Scan the data for "computer" and copy each matching line.

Items listed in a dataset
---

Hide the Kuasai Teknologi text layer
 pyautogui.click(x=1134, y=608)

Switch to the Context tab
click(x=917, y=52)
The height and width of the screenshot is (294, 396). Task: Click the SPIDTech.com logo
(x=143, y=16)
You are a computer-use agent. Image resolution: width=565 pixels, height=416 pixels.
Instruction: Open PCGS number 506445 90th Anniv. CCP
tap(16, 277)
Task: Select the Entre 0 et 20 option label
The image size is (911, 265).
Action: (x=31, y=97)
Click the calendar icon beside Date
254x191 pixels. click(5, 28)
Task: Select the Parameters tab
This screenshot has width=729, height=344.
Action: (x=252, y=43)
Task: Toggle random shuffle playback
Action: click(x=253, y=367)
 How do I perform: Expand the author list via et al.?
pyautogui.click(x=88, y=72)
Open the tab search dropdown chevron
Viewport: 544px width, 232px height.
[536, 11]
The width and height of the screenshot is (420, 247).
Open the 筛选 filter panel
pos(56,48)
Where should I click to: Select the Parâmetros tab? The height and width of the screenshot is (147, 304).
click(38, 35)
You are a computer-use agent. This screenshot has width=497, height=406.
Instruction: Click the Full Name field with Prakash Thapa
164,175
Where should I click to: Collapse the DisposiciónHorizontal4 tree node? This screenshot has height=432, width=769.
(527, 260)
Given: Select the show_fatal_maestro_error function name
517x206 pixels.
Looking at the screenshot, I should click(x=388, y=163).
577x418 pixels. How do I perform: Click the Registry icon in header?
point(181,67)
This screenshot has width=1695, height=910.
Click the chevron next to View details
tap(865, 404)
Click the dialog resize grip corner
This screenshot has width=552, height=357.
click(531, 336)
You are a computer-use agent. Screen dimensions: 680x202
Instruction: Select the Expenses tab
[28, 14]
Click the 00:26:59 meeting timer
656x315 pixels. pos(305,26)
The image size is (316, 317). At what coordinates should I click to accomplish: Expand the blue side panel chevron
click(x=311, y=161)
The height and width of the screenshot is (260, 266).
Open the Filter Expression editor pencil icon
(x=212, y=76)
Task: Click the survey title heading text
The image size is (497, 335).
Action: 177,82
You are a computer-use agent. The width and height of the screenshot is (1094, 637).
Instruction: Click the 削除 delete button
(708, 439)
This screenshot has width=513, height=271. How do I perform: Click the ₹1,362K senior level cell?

---

Task response:
You are a computer-use agent. Image resolution: width=565 pixels, height=416 pixels.
You are a computer-use agent. This screenshot has width=497, height=406.
You are a computer-use agent. Screen dimensions: 680x202
You are a computer-use agent. The width and height of the screenshot is (1094, 637).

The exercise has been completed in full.